I would turn it around and ask her what she wants you to do for her. Make her think up the ideas and just be there as a sounding board if needed but stop engaging in the ideas/rejection bit and then she can't carry it on alone.
Is there a branch of JJB nearby. I started going there in October (I have a husband) and have met so many people at classes etc. We often end up having a cuppa after the class and getting to know each other.
Scrappy, after 10 years, she could do with coming to terms with his sad and untimely death. Can you get her to think about grief counselling? She really sounds like she hasn't moved forward very much and she's putting herself into a glass box.
Thanks for all your replies... doodle - she loves her grandkids but apparently doesn't want to be too involved cos shes 'done that' lollipop - have suggested charity work but she isn't keen although i think she just has to find her 'cause' She doesn't want to find someone new cos that would betray my dad apparently (us kids have no probs with it) She finds churches hypocritical... Like the idea of a book group will suggest that sigh - shes just so difficult - tbh I think she just wants to sit sobbing at my dads grave all the time but knows she can't (sorry if it sounds harsh but my patience has run a bit thin...)
My mum was widowed at 46 but was working at the time. But a few years later she got made redundant and so had to fill her time. Basically she did (and sometimes still does)

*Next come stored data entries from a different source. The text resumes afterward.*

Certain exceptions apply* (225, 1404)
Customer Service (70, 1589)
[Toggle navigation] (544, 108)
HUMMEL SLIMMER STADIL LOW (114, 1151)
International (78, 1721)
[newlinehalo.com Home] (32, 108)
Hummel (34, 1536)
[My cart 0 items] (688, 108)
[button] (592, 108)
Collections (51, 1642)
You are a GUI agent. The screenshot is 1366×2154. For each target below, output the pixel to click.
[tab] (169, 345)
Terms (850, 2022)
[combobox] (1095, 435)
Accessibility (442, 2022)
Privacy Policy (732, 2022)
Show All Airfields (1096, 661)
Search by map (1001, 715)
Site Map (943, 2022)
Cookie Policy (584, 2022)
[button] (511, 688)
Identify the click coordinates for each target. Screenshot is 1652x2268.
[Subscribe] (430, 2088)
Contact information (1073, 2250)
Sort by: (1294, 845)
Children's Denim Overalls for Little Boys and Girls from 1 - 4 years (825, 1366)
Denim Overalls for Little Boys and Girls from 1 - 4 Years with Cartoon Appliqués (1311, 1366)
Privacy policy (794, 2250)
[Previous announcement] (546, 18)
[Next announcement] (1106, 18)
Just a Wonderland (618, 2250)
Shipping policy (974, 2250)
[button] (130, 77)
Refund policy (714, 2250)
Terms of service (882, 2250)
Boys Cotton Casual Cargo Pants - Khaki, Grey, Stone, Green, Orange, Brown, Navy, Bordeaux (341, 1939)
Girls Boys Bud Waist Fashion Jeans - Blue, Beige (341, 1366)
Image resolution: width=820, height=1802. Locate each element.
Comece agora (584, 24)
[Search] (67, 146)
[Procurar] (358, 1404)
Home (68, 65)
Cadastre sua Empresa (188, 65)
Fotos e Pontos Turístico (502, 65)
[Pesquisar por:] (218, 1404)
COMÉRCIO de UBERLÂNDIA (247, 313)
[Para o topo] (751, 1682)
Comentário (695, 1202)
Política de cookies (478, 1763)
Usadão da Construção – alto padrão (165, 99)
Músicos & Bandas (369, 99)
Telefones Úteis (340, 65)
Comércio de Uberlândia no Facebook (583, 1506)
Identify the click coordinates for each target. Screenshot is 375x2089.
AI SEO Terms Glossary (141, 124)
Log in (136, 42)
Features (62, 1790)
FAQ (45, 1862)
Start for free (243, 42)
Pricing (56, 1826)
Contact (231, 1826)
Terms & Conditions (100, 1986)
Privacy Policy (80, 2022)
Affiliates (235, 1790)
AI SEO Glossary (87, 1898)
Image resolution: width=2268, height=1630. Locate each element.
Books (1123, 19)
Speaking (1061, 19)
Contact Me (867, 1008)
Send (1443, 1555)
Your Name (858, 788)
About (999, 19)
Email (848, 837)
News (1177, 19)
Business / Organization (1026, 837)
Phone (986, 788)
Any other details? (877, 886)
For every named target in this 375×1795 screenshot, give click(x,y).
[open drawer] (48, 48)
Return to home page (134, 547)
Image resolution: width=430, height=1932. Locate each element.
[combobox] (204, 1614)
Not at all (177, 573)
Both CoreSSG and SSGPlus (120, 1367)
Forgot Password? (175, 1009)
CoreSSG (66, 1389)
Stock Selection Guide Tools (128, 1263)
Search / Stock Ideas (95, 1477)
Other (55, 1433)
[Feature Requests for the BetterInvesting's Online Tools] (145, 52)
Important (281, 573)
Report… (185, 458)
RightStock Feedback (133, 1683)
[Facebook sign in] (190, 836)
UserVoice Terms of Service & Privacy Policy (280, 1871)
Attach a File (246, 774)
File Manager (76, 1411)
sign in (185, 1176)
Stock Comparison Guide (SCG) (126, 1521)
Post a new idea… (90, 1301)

Adult education classes Library/book group Voluntary work Joined her school's old girls reunion and has met up with various friends whom she now sees on a regular basis
Does she attend a local church or mosque? (or any other similar place of course - I don't know you or her of course so hope this isn't an inappropriate thing to say)
They may welcome help with lots of different activities, our church for example has a lady of your mum's age helping at toddlers' group in the week.
Even if she doesn't "have" to work, perhaps a few hours part time (voluntary or paid) doing something she would enjoy might be suitable. It would help to break the week up perhaps.
Charity work isn't just charity shops as I am sure you know. Hospitals etc sometimes have volunteers to take the drinks/library books round. As you say she is still young, a charity like Age Concern would probably love to have her as a volunteer for example befriending older people.
Would she enjoy a gym. Or perhaps more study but something more fun and less commitment than a degree? (cake decorating springs to mind but only because I would like to do that)
Ooh sorry just realised this is in gransnet and I am not a gran, but will post anyway!
Basically my dad died 10 years ago leaving my mum a relatively young widow (49). Shes never really got over his death and has struggled to make a life for herself. Shes fortunate in that she doesn't have to work but she is constantly on the phone to me saying how lonely she is, and has nothing to do. I sympathize but have run out of things to say. She started a degree course but quit cos it wasn't for her, doesn't want to travel cos thats what her and my dad were planning to do. Hates being shoved together with 'old ladies' cos shes on her own.... HELP any suggestions as to what she can do??